Data for processing.
Content starts

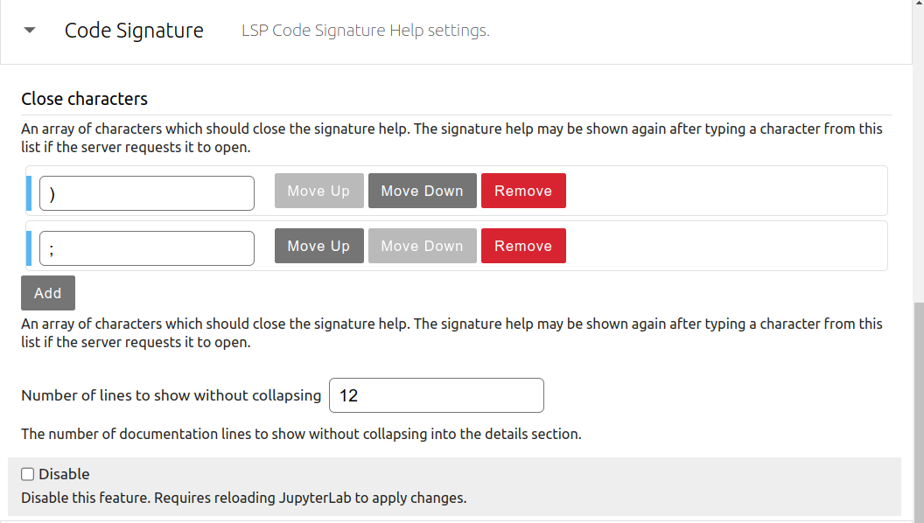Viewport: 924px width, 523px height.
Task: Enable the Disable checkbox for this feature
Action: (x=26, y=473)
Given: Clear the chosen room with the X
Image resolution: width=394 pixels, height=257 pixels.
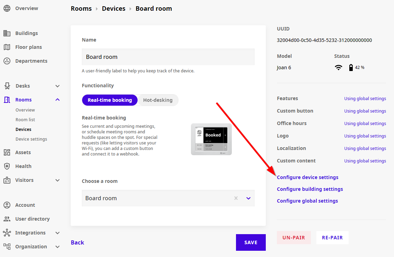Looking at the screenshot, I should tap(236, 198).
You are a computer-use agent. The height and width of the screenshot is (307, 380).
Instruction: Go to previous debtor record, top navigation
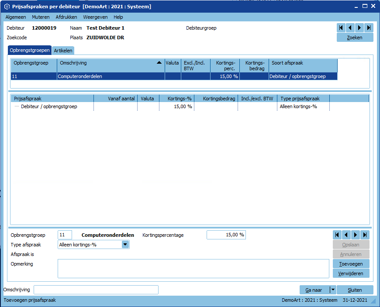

Content ends
Content starts

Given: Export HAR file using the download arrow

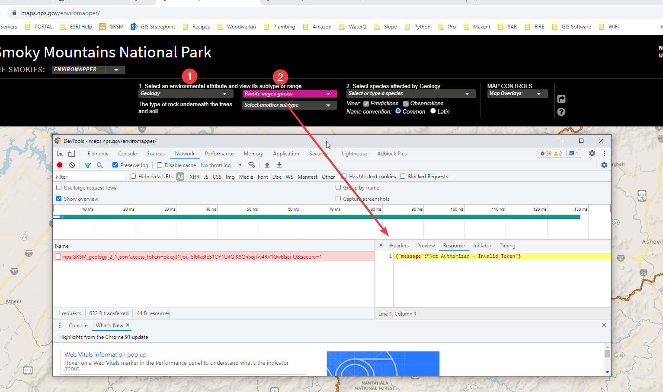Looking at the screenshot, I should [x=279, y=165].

Content ends

Requirement. Quote the data above exactly from the line with "Given: Clear the chosen room with the X" to the line with "Instruction: Go to", both ends counted, and nothing else. Pictures don't go in.

Solved exercise.
Given: Clear the chosen room with the X
Image resolution: width=394 pixels, height=257 pixels.
Looking at the screenshot, I should tap(236, 198).
You are a computer-use agent. The height and width of the screenshot is (307, 380).
Instruction: Go to previous debtor record, top navigation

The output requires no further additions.